Text excerpt:
=== Begin Enclosure ===
Wednesday, July 21, 2010

The importance of wisdom

Posted May 2nd, 2010

So, today I finished the most difficult block of classes I've ever taken. More difficult than training to shoot in the Navy, more difficult than learning how to fuel a ship in the middle of the ocean 300 ft apart and transferring 300K gallons of fuel for our ship.

Today, as I looked back over the past 9 weeks of hell... I mean math, I realized that how I approach school is NOT the way I approach business and leadership. Which is a problem for me. I am a firm believer in the "6 P's of success". Proper Planning Prevents Piss Poor Production. courtesy of Don Hislop (my history teacher in high school). Well, this math class I should have followed those 6 P's better. I will pass the class... barely.

Here's what I learned that translates directly to being a leader in your company:

1. patience. This is probably the most vital part of any repertoire for a leader. Having patience in front of clients and employees shows confidence. It shows your staff that when times get tough, you as a leader becomes more focused. Not angry (at least visibly), not frantic, but cool, calm, and collected. Employees appreciate this in a leader. It shows them that they need to follow suit and that running around like a chicken with their heads cut off gets noresults.

2. Perserverance. The ability to "keep on keeping on". More often than not during the past 9 weeks, I was ready to pull out my hair. I knew that if I just threw my hands in the air and said "I can't do this", then honestly, I wouldn't be able to finish the class. When in a leadership position, showing people that even when good ol Mr Murphy sticks his nose in our business and tosses a wrench in there, we can still move on shows clients and employees that your resolve is rock solid. Hopefully then encouraging them to keep on even when they feel as if they are defeated.

3. The end result isn't always indicative of the effort put in. While in this math class i'm going to barely get a passing grade, it isn't for lack of HOURS behind the computer and countless trees cut down in my attempt to scribble down problems and solve them. I worked my ass off during this class. the grade I get is not indicative of the effort I put in. Same in business. Sometimes, projects fail. that brings on the last item.

4. Failure is not fatal. A favorite author of mine is Richard Marchinko. He was a Navy Seal for most of his career. He lead many groups into battle and in my opinion, is the epitome of a leader. His best quote is "I will not punish you for making mistakes, I will punish you for NOT learning from mistakes" I've coached, I've been a leader in business, I was a leader for a group of young men in the Navy. WE ALL make mistakes. Its what we do when those mistakes happen that sets us apart.
=== End Enclosure ===
Task item A:
List the six words that make up the "6 P's of success" in the blog post on wisdom.
Task item B:
Continue the blog post on wisdom from the end of its last paragraph.

Record extracts:
=== Begin Enclosure ===
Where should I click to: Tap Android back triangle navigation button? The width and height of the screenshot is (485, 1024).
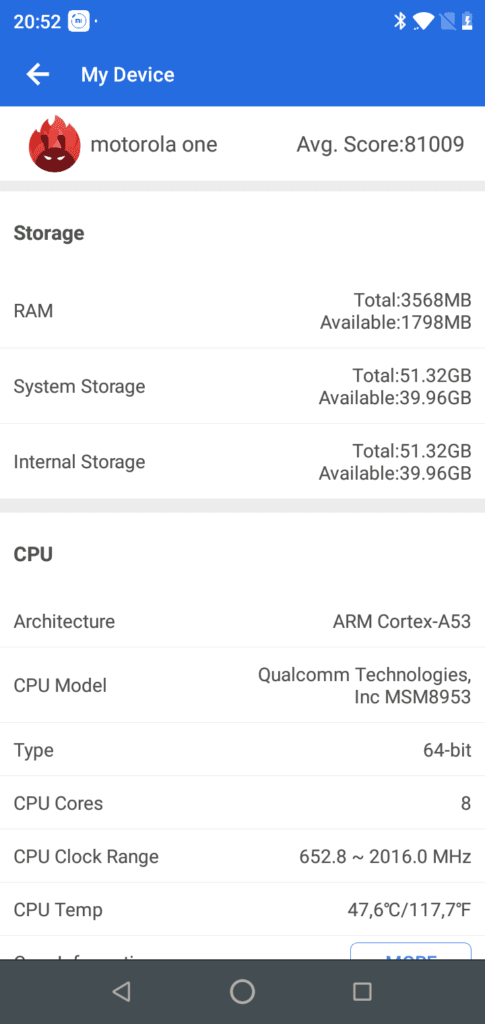tap(121, 991)
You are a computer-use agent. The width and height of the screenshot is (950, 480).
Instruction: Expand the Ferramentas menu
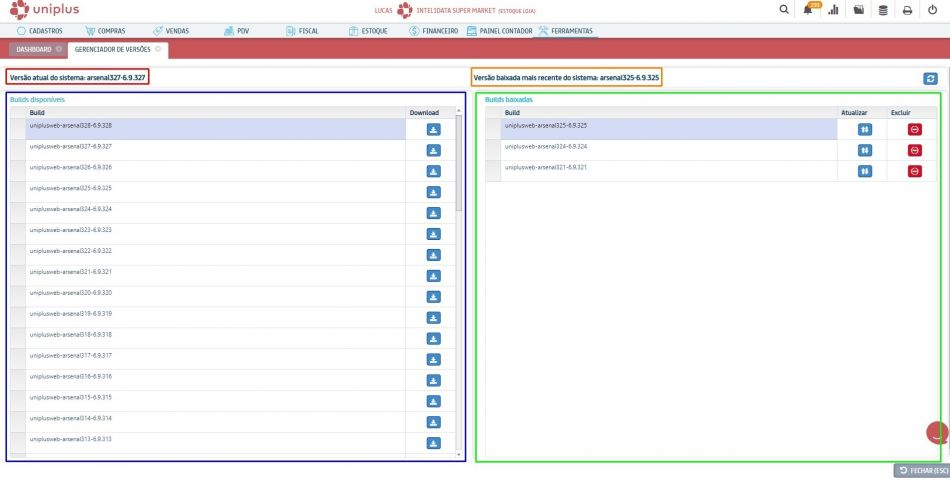click(x=565, y=31)
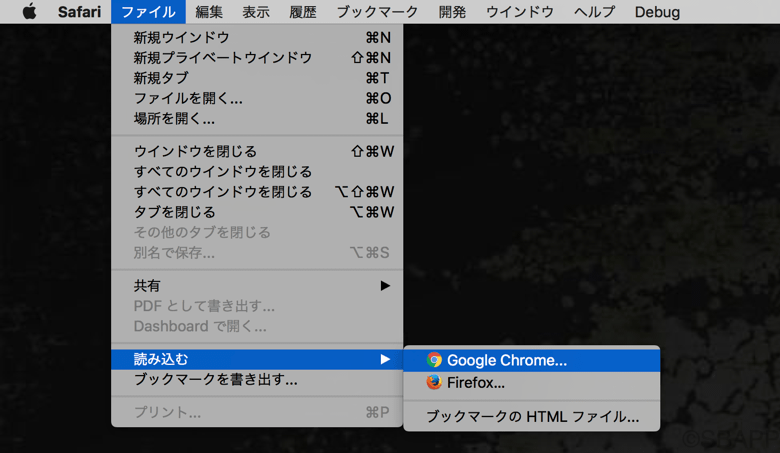Choose タブを閉じる from the menu

point(174,212)
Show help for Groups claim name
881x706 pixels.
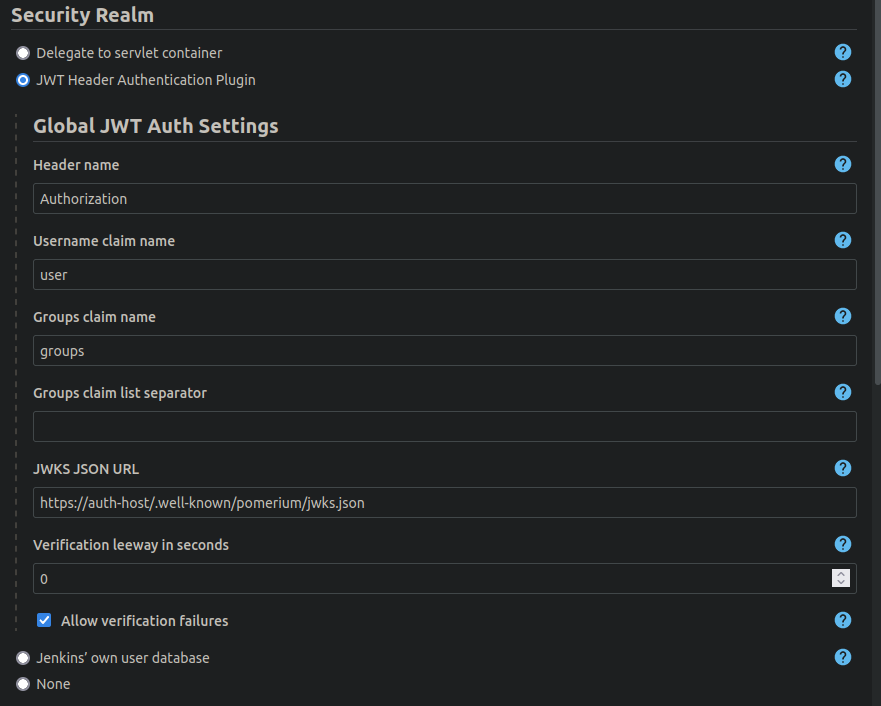(842, 316)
=== End Enclosure ===
Written answer A:
Proper, Planning, Prevents, Piss, Poor, Production

Written answer B:
Lastly, being a leader isn't about being perfect. However as a leader we need to strive for perfection every day. We will never be perfect, but as long as we give it our all, that's all anyone could ask for.

Legal, Logical, Ethical

Posted April 11th, 2010

These are the three words I tell my staff when making a decision regarding anything about our Non Profit Organization. These are words that every manager should tell their staff. Today, I saw one of the best examples of doing the Ethical and Logical thing. The legal thing isn't pertinent in this particular post.

There are two movie theatres in my area called Prime Cinemas Anderson and Red Bluff. They have a fan page onFacebook for both of their theaters. The management at Prime Cinemas chose to warn parents that the movie"Kick Ass" wasn't really a movie for those under the age of 18. They urged parents to watch the movie first before just dropping the kids off to see it.

Now, this may turn some parents away from allowing their kids to go see the movie. However, the most important thing that the management did was simply tell parents "Hey, we respect you as customers, and instead of having the kids pay money and then you parents get upset, we'd rather not make the sale and have happy customers". THAT my friends is the epitome of good business. I enjoy going to this theater in both Anderson and Red Bluff. The staff appear happy to be working their and I've never walked out saying to myself "I'll never come back". Rather I have always walked out of a movie looking at the rest of the movies that I want to come back and see. This business has my vote for customer service and professionalism every day of the week. Whether they are in a small town or a large city, their business ethics will keep them in business for a long time to come.

Here are the comments from this post:

Damen said...
Yeah, the theater in Anderson is awesome! And there are some movies that they have chosen to show there that no other theater in our area played! I think that the people in charge there are right on and I appreciate all they do!
Rod Hayes said...
As a former employee, I can vouch that the staff IS as happy to be there as you infer, and that the management does everything it can to ensure an honest relationship with the community. Very cool that you gave them some recognition

Nice manager or Mean manager?

Posted February 22nd, 2010

So, you just got promoted and your prior peers now see you as a boss, but still one of them huh? Two words to sum up this situation? IT SUCKS. Ok, there, got it out of the way.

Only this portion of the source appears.